Sur les marchés, les journées commencent tôt. Le froid pique, mais le café réconforte. Les ventes démarrent lentement, puis s'accélèrent. Un jeu éducatif à trois euros, une Barbie à quelques euros, un yéti qui fait craquer un enfant. Les clients apprécient les tarifs accessibles et la démarche solidaire.
 
Les ventes fluctuent selon les périodes. En début de mois, lorsque les familles reçoivent leurs revenus, l'activité est soutenue. Mais en fin de mois, la fréquentation chute drastiquement. Les clients manquent de moyens, et l'atelier vend moins. Heureusement, les marchés de Noël compensent ces périodes creuses.

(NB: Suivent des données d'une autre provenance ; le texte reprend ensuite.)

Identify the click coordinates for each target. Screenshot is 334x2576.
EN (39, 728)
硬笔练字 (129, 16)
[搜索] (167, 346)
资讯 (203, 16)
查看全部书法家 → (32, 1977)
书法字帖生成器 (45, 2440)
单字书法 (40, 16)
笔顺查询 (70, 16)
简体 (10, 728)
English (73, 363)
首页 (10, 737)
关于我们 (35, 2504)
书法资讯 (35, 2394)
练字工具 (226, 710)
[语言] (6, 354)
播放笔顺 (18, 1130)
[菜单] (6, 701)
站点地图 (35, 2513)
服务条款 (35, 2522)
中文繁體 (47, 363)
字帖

Dès le début de décembre, les achats de jouets s'intensifient, offrant un ballon d'oxygène financier à l'association.
 
Les bénéfices permettent de réinjecter de l'argent dans la structure : achat de gasoil pour les véhicules, fournitures pour les réparations, petits équipements. Chaque euro compte pour maintenir l'activité à flot.
 

Réussites et déceptions

Accompagner des personnes en difficulté demande une énergie considérable. Marina l’encadrante et Didier, responsable de l'accompagnement professionnel, donnent tout pour mener leurs salariés vers la réussite. Mais parfois, malgré les efforts, les résultats ne sont pas au rendez-vous. Certaines personnes ne sont pas encore prêtes, trop de complications dans leur vie personnelle les empêchent d'avancer.
 
Au début, Marina avait du mal à accepter ces déceptions. Elle voulait un taux de réussite de 100 %. Aujourd'hui, elle a appris à accepter que l'on ne peut pas toujours tout contrôler. Comme elle le dit : 

"On fera tout ce qu'on peut, mais on ne fait pas toujours comme on veut."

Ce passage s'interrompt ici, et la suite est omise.